Only an exact repetition of the entries counts as an answer.

Segment Start: Records

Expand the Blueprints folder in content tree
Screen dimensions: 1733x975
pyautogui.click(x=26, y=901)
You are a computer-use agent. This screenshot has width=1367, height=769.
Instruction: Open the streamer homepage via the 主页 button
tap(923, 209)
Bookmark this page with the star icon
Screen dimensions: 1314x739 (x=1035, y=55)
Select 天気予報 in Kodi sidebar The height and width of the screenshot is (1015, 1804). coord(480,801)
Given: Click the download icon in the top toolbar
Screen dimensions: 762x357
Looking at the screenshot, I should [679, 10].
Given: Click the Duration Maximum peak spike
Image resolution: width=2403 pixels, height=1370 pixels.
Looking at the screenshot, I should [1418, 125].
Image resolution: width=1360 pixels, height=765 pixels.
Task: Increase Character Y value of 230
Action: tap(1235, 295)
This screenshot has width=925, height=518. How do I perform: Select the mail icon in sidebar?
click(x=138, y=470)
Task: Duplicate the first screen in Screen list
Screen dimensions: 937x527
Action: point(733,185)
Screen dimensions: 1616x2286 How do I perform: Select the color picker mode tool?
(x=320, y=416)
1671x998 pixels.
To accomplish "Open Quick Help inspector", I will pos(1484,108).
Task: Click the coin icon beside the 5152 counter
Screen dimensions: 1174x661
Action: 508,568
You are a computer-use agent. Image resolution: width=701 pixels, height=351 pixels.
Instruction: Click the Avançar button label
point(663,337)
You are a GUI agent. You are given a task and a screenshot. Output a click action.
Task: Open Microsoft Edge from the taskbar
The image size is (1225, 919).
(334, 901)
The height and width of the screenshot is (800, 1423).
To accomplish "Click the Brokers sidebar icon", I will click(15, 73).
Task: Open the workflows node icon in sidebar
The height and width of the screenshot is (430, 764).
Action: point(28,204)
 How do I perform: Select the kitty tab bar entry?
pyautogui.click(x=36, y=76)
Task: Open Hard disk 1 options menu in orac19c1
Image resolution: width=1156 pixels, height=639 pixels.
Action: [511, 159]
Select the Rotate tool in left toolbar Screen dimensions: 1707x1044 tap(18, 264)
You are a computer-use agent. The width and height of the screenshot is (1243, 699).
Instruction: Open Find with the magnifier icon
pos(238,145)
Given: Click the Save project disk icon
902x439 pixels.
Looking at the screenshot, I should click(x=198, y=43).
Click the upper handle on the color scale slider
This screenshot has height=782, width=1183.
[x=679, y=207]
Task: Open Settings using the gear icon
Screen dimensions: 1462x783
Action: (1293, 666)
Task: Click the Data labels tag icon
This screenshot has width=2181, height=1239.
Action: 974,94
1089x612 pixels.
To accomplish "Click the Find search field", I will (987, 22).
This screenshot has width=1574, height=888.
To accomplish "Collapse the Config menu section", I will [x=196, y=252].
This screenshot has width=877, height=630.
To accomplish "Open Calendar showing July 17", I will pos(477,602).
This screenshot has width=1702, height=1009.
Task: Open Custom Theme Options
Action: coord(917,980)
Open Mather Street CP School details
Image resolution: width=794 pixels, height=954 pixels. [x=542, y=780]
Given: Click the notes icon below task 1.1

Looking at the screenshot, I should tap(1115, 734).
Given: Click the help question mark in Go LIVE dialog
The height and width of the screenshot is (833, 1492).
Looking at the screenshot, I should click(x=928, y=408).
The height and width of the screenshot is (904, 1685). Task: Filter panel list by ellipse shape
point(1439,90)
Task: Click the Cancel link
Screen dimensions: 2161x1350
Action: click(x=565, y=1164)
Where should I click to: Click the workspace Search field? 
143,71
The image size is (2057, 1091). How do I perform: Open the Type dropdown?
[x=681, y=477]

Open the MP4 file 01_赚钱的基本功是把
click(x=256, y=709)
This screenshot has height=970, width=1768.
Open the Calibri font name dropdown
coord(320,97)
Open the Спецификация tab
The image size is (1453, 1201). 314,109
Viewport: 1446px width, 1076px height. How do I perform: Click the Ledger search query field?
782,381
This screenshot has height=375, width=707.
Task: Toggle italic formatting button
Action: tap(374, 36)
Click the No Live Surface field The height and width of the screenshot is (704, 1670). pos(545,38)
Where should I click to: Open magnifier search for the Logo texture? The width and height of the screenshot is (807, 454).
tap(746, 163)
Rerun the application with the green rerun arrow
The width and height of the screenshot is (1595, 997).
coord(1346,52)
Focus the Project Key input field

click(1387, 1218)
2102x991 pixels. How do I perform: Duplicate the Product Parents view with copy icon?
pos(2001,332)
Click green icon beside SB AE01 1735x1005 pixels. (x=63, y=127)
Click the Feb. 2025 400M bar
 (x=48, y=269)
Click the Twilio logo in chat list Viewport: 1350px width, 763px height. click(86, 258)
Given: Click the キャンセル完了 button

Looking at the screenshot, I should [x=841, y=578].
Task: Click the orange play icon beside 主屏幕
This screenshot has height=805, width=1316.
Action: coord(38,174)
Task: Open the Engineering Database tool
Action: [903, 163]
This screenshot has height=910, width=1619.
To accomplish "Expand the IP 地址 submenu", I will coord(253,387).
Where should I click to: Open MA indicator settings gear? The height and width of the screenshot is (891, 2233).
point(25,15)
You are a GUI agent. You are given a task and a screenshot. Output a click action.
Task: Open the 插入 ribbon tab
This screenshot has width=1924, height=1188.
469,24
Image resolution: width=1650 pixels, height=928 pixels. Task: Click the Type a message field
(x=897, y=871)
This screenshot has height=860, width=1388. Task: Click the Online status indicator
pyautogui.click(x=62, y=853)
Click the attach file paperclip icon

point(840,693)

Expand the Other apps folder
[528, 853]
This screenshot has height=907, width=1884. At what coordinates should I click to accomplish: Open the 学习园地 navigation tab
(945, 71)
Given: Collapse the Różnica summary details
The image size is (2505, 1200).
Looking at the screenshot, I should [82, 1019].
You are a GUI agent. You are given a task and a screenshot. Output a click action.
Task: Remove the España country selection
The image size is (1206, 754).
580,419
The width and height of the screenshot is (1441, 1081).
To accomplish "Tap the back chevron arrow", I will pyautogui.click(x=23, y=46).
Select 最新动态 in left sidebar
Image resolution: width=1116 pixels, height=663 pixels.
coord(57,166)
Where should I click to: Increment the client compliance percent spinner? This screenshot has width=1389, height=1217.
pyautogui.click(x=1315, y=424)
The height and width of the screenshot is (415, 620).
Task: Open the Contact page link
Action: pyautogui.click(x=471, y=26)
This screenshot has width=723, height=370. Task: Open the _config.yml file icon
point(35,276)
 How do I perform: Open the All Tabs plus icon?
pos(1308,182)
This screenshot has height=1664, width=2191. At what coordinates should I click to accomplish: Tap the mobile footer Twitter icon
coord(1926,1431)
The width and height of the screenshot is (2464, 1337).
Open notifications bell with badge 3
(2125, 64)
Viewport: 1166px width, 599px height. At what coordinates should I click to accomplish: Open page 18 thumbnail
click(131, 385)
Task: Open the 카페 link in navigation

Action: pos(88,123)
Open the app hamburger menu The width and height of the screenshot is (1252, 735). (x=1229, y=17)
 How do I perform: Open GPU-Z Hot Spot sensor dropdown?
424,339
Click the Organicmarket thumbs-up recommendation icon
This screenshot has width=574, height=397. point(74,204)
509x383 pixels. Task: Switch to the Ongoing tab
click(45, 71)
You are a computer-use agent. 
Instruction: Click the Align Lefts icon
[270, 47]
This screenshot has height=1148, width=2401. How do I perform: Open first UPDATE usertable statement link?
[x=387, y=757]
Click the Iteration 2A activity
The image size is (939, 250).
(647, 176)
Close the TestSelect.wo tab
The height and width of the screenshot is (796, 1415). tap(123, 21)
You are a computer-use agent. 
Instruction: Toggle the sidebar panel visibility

Segment End: Records

Task solution.
Expand the Blueprints folder in content tree
Screen dimensions: 1733x975
pyautogui.click(x=26, y=901)
You are a computer-use agent. This screenshot has width=1367, height=769.
Instruction: Open the streamer homepage via the 主页 button
tap(923, 209)
Bookmark this page with the star icon
Screen dimensions: 1314x739 (x=1035, y=55)
Select 天気予報 in Kodi sidebar The height and width of the screenshot is (1015, 1804). coord(480,801)
Given: Click the download icon in the top toolbar
Screen dimensions: 762x357
Looking at the screenshot, I should [679, 10].
Given: Click the Duration Maximum peak spike
Image resolution: width=2403 pixels, height=1370 pixels.
Looking at the screenshot, I should [1418, 125].
Image resolution: width=1360 pixels, height=765 pixels.
Task: Increase Character Y value of 230
Action: tap(1235, 295)
This screenshot has width=925, height=518. How do I perform: Select the mail icon in sidebar?
click(x=138, y=470)
Task: Duplicate the first screen in Screen list
Screen dimensions: 937x527
Action: point(733,185)
Screen dimensions: 1616x2286 How do I perform: Select the color picker mode tool?
(x=320, y=416)
1671x998 pixels.
To accomplish "Open Quick Help inspector", I will pos(1484,108).
Task: Click the coin icon beside the 5152 counter
Screen dimensions: 1174x661
Action: 508,568
You are a computer-use agent. Image resolution: width=701 pixels, height=351 pixels.
Instruction: Click the Avançar button label
point(663,337)
You are a GUI agent. You are given a task and a screenshot. Output a click action.
Task: Open Microsoft Edge from the taskbar
The image size is (1225, 919).
(334, 901)
The height and width of the screenshot is (800, 1423).
To accomplish "Click the Brokers sidebar icon", I will click(15, 73).
Task: Open the workflows node icon in sidebar
The height and width of the screenshot is (430, 764).
Action: point(28,204)
 How do I perform: Select the kitty tab bar entry?
pyautogui.click(x=36, y=76)
Task: Open Hard disk 1 options menu in orac19c1
Image resolution: width=1156 pixels, height=639 pixels.
Action: [511, 159]
Select the Rotate tool in left toolbar Screen dimensions: 1707x1044 tap(18, 264)
You are a computer-use agent. The width and height of the screenshot is (1243, 699).
Instruction: Open Find with the magnifier icon
pos(238,145)
Given: Click the Save project disk icon
902x439 pixels.
Looking at the screenshot, I should click(x=198, y=43).
Click the upper handle on the color scale slider
This screenshot has height=782, width=1183.
[x=679, y=207]
Task: Open Settings using the gear icon
Screen dimensions: 1462x783
Action: (1293, 666)
Task: Click the Data labels tag icon
This screenshot has width=2181, height=1239.
Action: 974,94
1089x612 pixels.
To accomplish "Click the Find search field", I will (987, 22).
This screenshot has width=1574, height=888.
To accomplish "Collapse the Config menu section", I will [x=196, y=252].
This screenshot has width=877, height=630.
To accomplish "Open Calendar showing July 17", I will pos(477,602).
This screenshot has width=1702, height=1009.
Task: Open Custom Theme Options
Action: coord(917,980)
Open Mather Street CP School details
Image resolution: width=794 pixels, height=954 pixels. [x=542, y=780]
Given: Click the notes icon below task 1.1

Looking at the screenshot, I should tap(1115, 734).
Given: Click the help question mark in Go LIVE dialog
The height and width of the screenshot is (833, 1492).
Looking at the screenshot, I should click(x=928, y=408).
The height and width of the screenshot is (904, 1685). Task: Filter panel list by ellipse shape
point(1439,90)
Task: Click the Cancel link
Screen dimensions: 2161x1350
Action: click(x=565, y=1164)
Where should I click to: Click the workspace Search field? 
143,71
The image size is (2057, 1091). How do I perform: Open the Type dropdown?
[x=681, y=477]

Open the MP4 file 01_赚钱的基本功是把
click(x=256, y=709)
This screenshot has height=970, width=1768.
Open the Calibri font name dropdown
coord(320,97)
Open the Спецификация tab
The image size is (1453, 1201). 314,109
Viewport: 1446px width, 1076px height. How do I perform: Click the Ledger search query field?
782,381
This screenshot has height=375, width=707.
Task: Toggle italic formatting button
Action: tap(374, 36)
Click the No Live Surface field The height and width of the screenshot is (704, 1670). pos(545,38)
Where should I click to: Open magnifier search for the Logo texture? The width and height of the screenshot is (807, 454).
tap(746, 163)
Rerun the application with the green rerun arrow
The width and height of the screenshot is (1595, 997).
coord(1346,52)
Focus the Project Key input field

click(1387, 1218)
2102x991 pixels. How do I perform: Duplicate the Product Parents view with copy icon?
pos(2001,332)
Click green icon beside SB AE01 1735x1005 pixels. (x=63, y=127)
Click the Feb. 2025 400M bar
 (x=48, y=269)
Click the Twilio logo in chat list Viewport: 1350px width, 763px height. click(86, 258)
Given: Click the キャンセル完了 button

Looking at the screenshot, I should [x=841, y=578].
Task: Click the orange play icon beside 主屏幕
This screenshot has height=805, width=1316.
Action: coord(38,174)
Task: Open the Engineering Database tool
Action: [903, 163]
This screenshot has height=910, width=1619.
To accomplish "Expand the IP 地址 submenu", I will coord(253,387).
Where should I click to: Open MA indicator settings gear? The height and width of the screenshot is (891, 2233).
point(25,15)
You are a GUI agent. You are given a task and a screenshot. Output a click action.
Task: Open the 插入 ribbon tab
This screenshot has width=1924, height=1188.
469,24
Image resolution: width=1650 pixels, height=928 pixels. Task: Click the Type a message field
(x=897, y=871)
This screenshot has height=860, width=1388. Task: Click the Online status indicator
pyautogui.click(x=62, y=853)
Click the attach file paperclip icon

point(840,693)

Expand the Other apps folder
[528, 853]
This screenshot has height=907, width=1884. At what coordinates should I click to accomplish: Open the 学习园地 navigation tab
(945, 71)
Given: Collapse the Różnica summary details
The image size is (2505, 1200).
Looking at the screenshot, I should [82, 1019].
You are a GUI agent. You are given a task and a screenshot. Output a click action.
Task: Remove the España country selection
The image size is (1206, 754).
580,419
The width and height of the screenshot is (1441, 1081).
To accomplish "Tap the back chevron arrow", I will pyautogui.click(x=23, y=46).
Select 最新动态 in left sidebar
Image resolution: width=1116 pixels, height=663 pixels.
coord(57,166)
Where should I click to: Increment the client compliance percent spinner? This screenshot has width=1389, height=1217.
pyautogui.click(x=1315, y=424)
The height and width of the screenshot is (415, 620).
Task: Open the Contact page link
Action: pyautogui.click(x=471, y=26)
This screenshot has width=723, height=370. Task: Open the _config.yml file icon
point(35,276)
 How do I perform: Open the All Tabs plus icon?
pos(1308,182)
This screenshot has height=1664, width=2191. At what coordinates should I click to accomplish: Tap the mobile footer Twitter icon
coord(1926,1431)
The width and height of the screenshot is (2464, 1337).
Open notifications bell with badge 3
(2125, 64)
Viewport: 1166px width, 599px height. At what coordinates should I click to accomplish: Open page 18 thumbnail
click(131, 385)
Task: Open the 카페 link in navigation

Action: pos(88,123)
Open the app hamburger menu The width and height of the screenshot is (1252, 735). (x=1229, y=17)
 How do I perform: Open GPU-Z Hot Spot sensor dropdown?
424,339
Click the Organicmarket thumbs-up recommendation icon
This screenshot has width=574, height=397. point(74,204)
509x383 pixels. Task: Switch to the Ongoing tab
click(45, 71)
You are a computer-use agent. 
Instruction: Click the Align Lefts icon
[270, 47]
This screenshot has height=1148, width=2401. How do I perform: Open first UPDATE usertable statement link?
[x=387, y=757]
Click the Iteration 2A activity
The image size is (939, 250).
(647, 176)
Close the TestSelect.wo tab
The height and width of the screenshot is (796, 1415). tap(123, 21)
You are a computer-use agent. 
Instruction: Toggle the sidebar panel visibility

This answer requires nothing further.